Cari lettori e appassionati di animali, torniamo a parlare del Diavolo della Tasmania, il marsupiale che è ad alto rischio di estinzione a causa del tumore facciale del diavolo, un cancro pericoloso e che porta alla morte altamente infettivo (per chi volesse saperne di più c’è un approfondimento nel post “Il diavolo di tasmania a rischio di estinzione”).
Proprio per questa ragione sono nati degli allevamenti specifici per quelli in salute per far sopravvivere le specie e soprattutto tenerli lontano dai marsupiali infetti.
Come in natura, anche in cattività i diavoli competono per il potere e hanno un loro ordine sociale.
I diavoli della Tasmania sono per natura degli animali tesi, nervosi e sensibili. Come gli altri marsupiali, i piccoli dei diavoli della Tasmania si sviluppano nella tasca della madre, dove restano per 4 mesi.

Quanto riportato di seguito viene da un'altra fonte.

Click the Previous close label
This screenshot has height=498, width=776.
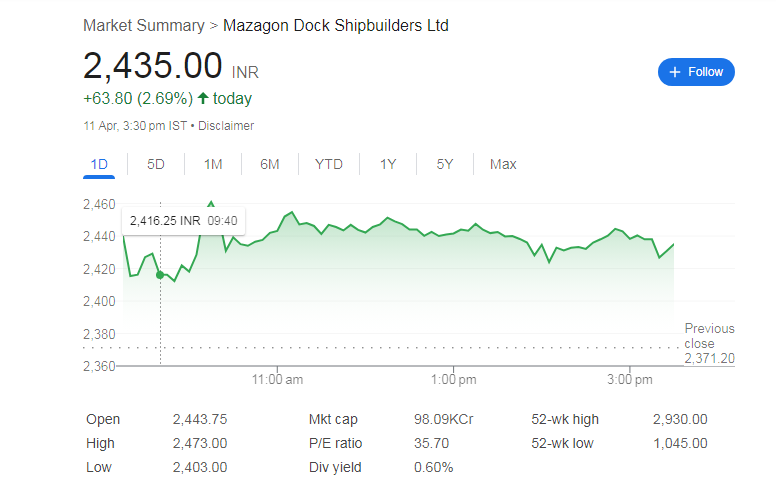point(709,336)
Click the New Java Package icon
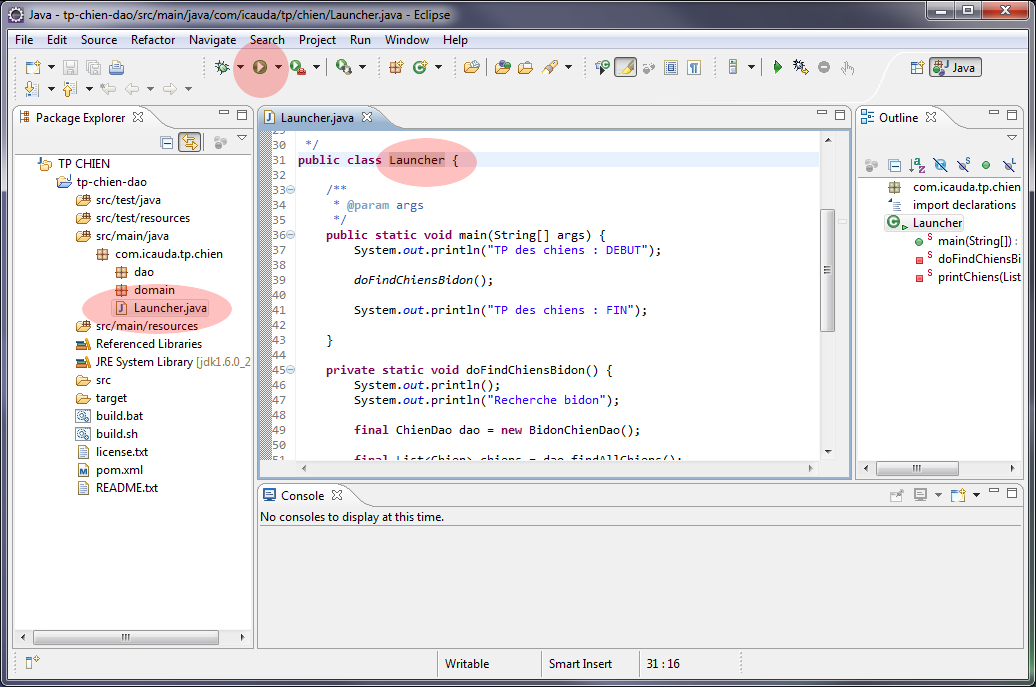Viewport: 1036px width, 687px height. click(396, 67)
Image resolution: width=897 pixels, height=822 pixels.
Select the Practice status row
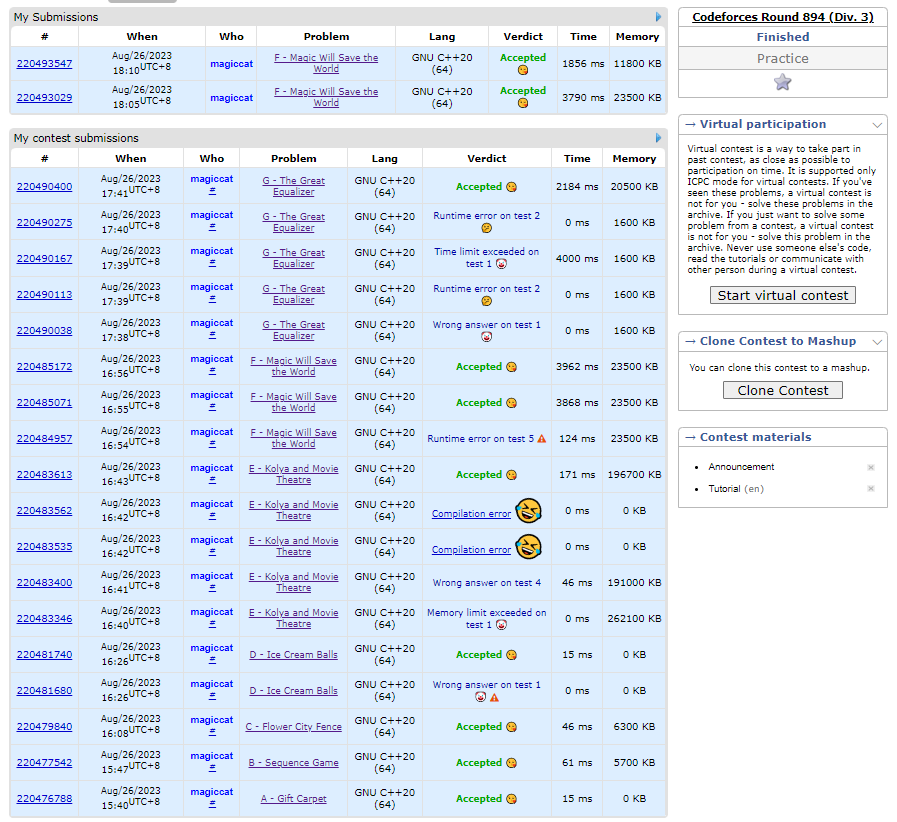[783, 58]
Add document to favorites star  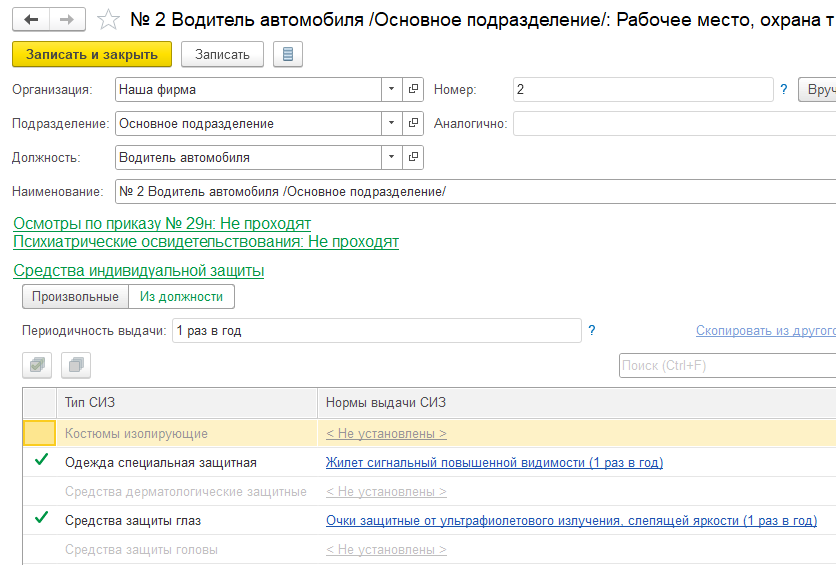[x=108, y=19]
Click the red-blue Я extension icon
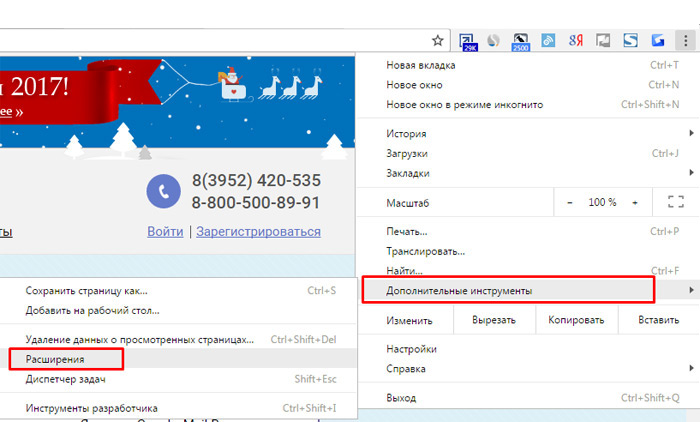 (575, 41)
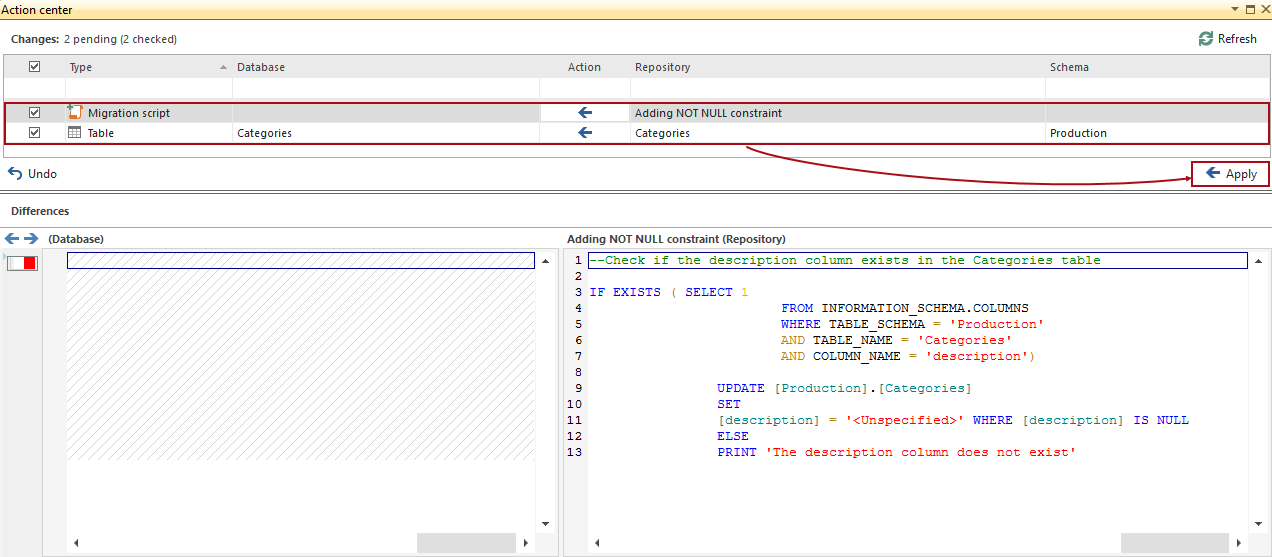Image resolution: width=1272 pixels, height=557 pixels.
Task: Click Migration script row action arrow
Action: 585,113
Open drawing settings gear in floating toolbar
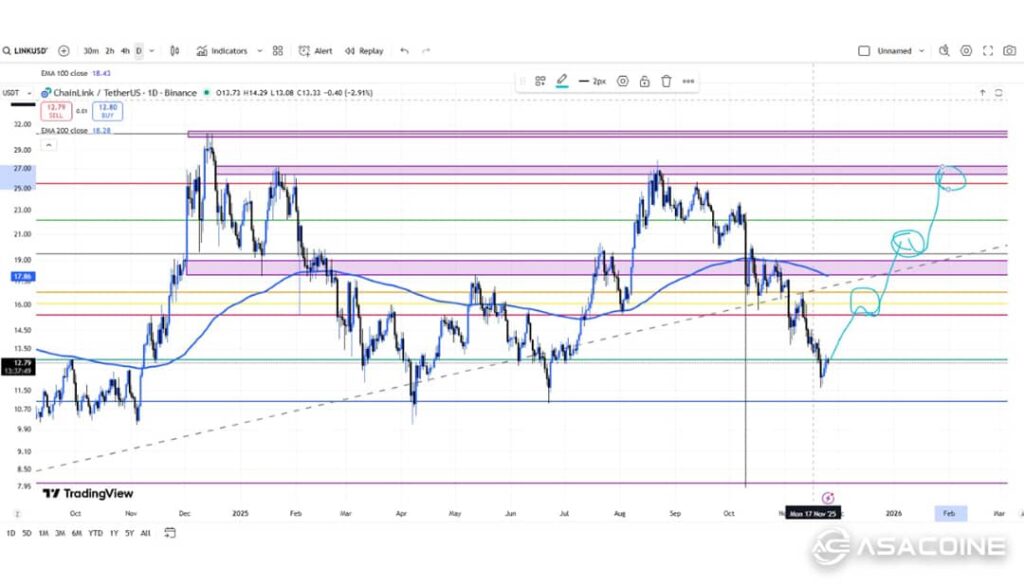 (x=623, y=81)
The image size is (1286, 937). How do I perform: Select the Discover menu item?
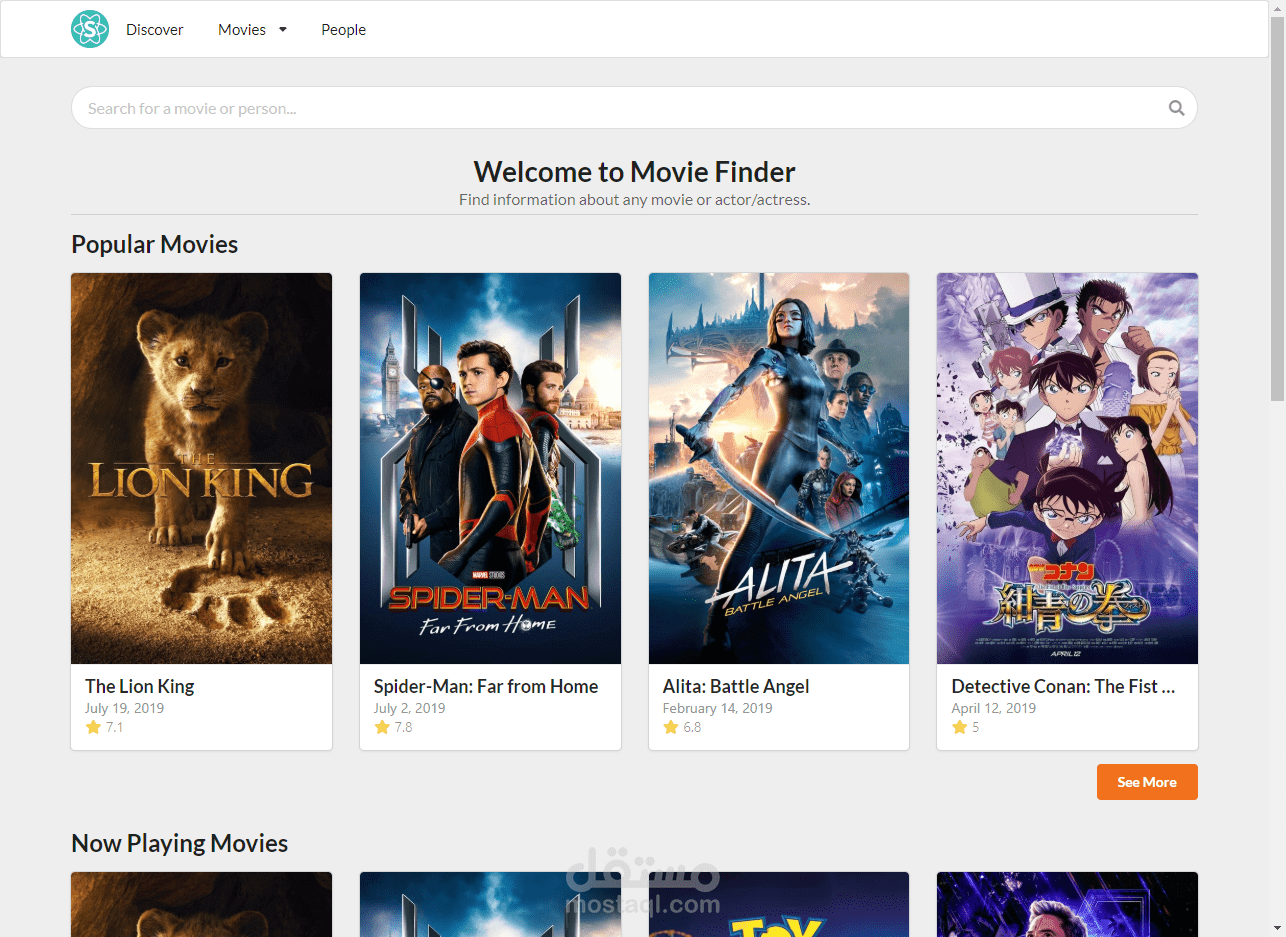154,29
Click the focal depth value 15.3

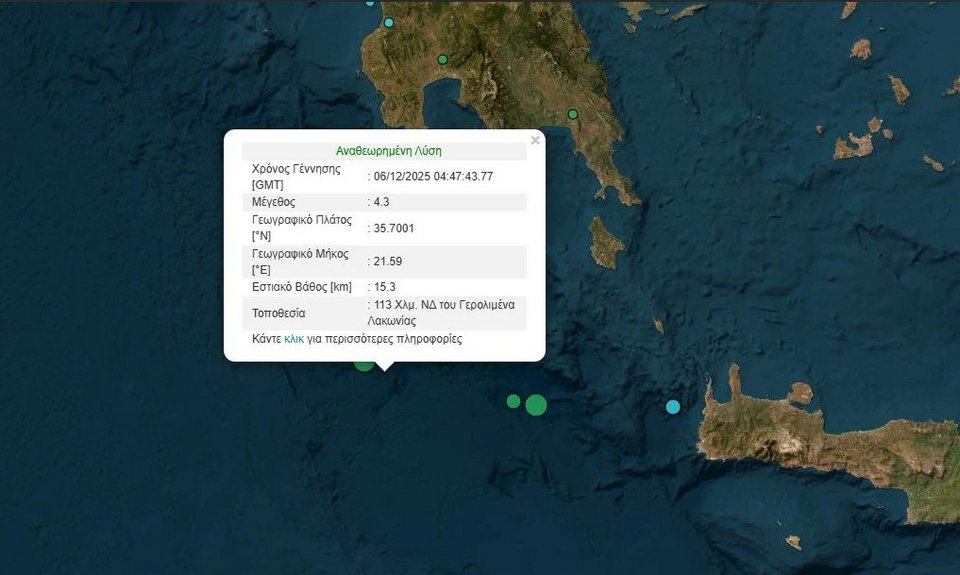385,287
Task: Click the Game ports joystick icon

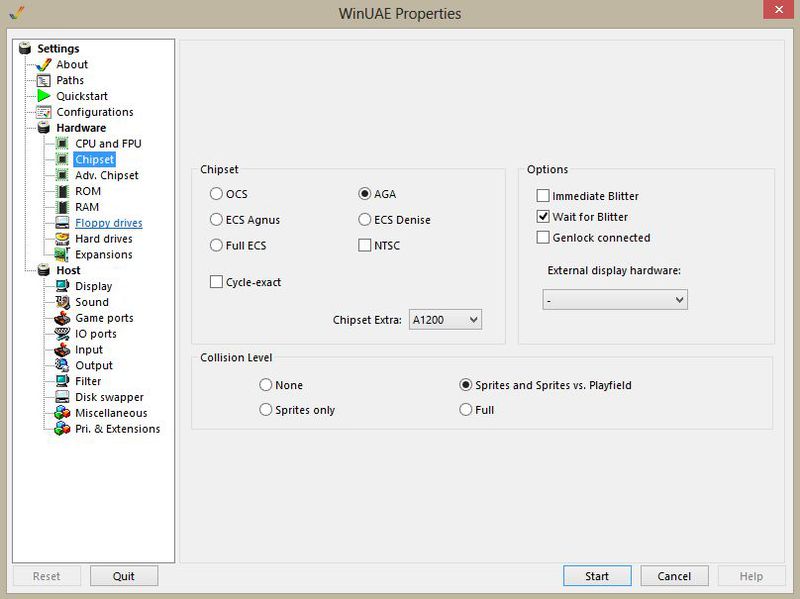Action: (62, 318)
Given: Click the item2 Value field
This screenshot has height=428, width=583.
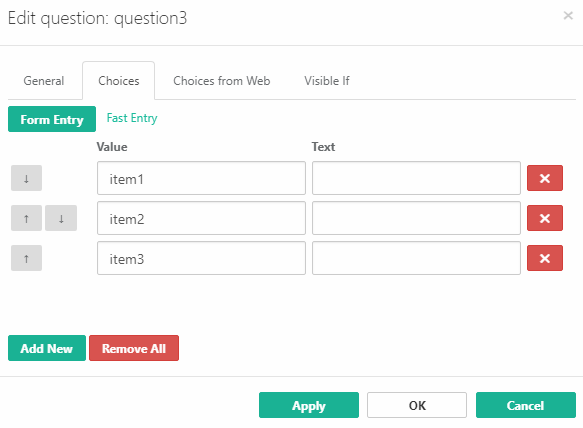Looking at the screenshot, I should tap(202, 218).
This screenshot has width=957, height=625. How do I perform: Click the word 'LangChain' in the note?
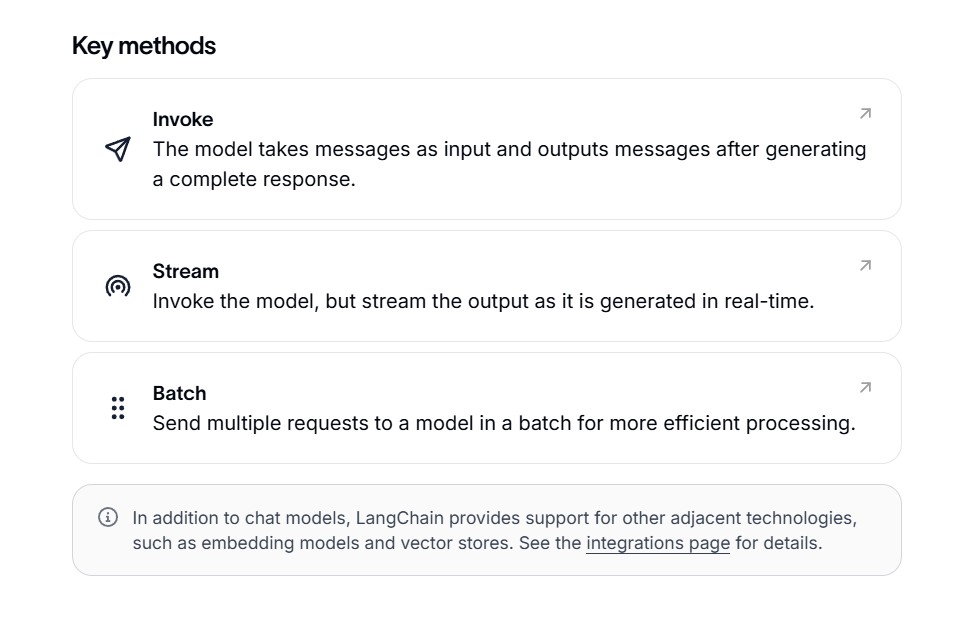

In cattività, una femmina sana può dare vita fino a 4 cuccioli l’anno per 4 anni e i piccoli sono vulnerabili nei mesi che trascorrono nel marsupio.
La madre lava e allatta i piccoli per i prossimi 4 mesi dal parto li porterà con se dappertutto. Di solito, in natura solo 2 cuccioli sopravvivono.
L’aspettativa di vita dei Diavoli della Tasmania è di circa 7 anni in cattività, mentre in natura di un paio d’anni in meno.